I developed this iteration as my undergraduate thesis in Journalism + Design, supported by a Capstone Grant. Unlike earlier versions of Burning Too Close to Home, the book narrows its focus to a single fire and a single place. It reconstructs the progression of the Woolsey Fire through survivor testimony and documented response, and examines the conditions that shaped its impact—Malibu’s ranching history, its working-class roots, development in fire-prone terrain, and the strain on emergency systems during simultaneous disasters.
The narrative centers on the loss of my father and, six months later, the destruction of my childhood home. From that point of proximity, the book expands outward, placing personal memory in direct relation to institutional record. It pairs survivor accounts with after-action reports and investigative coverage to reveal how preparedness, communication, and resource allocation functioned in practice.

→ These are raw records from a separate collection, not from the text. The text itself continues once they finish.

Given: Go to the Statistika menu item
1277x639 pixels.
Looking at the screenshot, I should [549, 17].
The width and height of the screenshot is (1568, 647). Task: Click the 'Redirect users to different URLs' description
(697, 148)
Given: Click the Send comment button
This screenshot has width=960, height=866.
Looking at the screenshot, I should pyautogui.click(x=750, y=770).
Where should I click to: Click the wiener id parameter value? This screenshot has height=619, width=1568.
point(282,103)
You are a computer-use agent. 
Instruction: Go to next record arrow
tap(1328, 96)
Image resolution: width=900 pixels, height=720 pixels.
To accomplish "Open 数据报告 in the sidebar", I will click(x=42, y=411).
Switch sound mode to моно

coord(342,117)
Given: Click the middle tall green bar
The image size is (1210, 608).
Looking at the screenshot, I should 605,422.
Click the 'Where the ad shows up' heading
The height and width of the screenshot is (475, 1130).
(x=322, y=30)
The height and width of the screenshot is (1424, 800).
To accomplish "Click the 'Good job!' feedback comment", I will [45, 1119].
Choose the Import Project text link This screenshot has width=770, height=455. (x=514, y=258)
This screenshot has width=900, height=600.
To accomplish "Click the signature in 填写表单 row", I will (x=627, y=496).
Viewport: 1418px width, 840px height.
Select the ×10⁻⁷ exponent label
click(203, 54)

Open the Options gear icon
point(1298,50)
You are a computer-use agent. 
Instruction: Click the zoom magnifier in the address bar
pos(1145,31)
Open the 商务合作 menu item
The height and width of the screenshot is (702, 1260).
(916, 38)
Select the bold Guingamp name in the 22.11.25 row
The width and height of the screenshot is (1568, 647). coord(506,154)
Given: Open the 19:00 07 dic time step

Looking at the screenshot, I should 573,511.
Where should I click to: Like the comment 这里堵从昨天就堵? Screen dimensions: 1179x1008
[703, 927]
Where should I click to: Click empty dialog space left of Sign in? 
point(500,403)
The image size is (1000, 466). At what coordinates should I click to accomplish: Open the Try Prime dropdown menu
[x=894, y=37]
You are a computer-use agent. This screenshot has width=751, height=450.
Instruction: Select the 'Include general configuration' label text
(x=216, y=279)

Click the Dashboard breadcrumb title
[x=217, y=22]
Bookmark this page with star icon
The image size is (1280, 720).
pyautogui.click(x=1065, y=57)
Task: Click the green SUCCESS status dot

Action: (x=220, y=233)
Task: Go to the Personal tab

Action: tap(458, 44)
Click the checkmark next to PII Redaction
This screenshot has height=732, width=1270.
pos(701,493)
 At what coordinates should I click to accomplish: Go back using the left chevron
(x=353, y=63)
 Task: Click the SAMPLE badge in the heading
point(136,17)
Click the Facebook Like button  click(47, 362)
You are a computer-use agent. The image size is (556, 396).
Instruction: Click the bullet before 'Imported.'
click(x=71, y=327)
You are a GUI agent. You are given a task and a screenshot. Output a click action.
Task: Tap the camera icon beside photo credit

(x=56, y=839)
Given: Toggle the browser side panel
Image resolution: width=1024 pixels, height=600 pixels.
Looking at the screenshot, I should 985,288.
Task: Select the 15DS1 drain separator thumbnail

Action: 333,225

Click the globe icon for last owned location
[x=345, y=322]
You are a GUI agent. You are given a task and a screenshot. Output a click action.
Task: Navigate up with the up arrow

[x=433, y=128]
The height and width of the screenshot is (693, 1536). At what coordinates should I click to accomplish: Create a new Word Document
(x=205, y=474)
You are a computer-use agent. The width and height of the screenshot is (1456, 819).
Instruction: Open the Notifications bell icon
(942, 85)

Through the lens of Malibu’s multigenerational community, the book challenges the misconception that the town is defined solely by wealth and fame. It documents how residents mobilized when institutional responses faltered and how local identity shaped recovery in the aftermath.
Archival photography, licensed images, and restored family film slides are integrated into a cohesive editorial structure, emphasizing the book’s multimedia format. Reporting, memoir, and design work together, allowing place, policy, and lived experience to influence one another.
The manuscript continues to expand and refine toward print publication.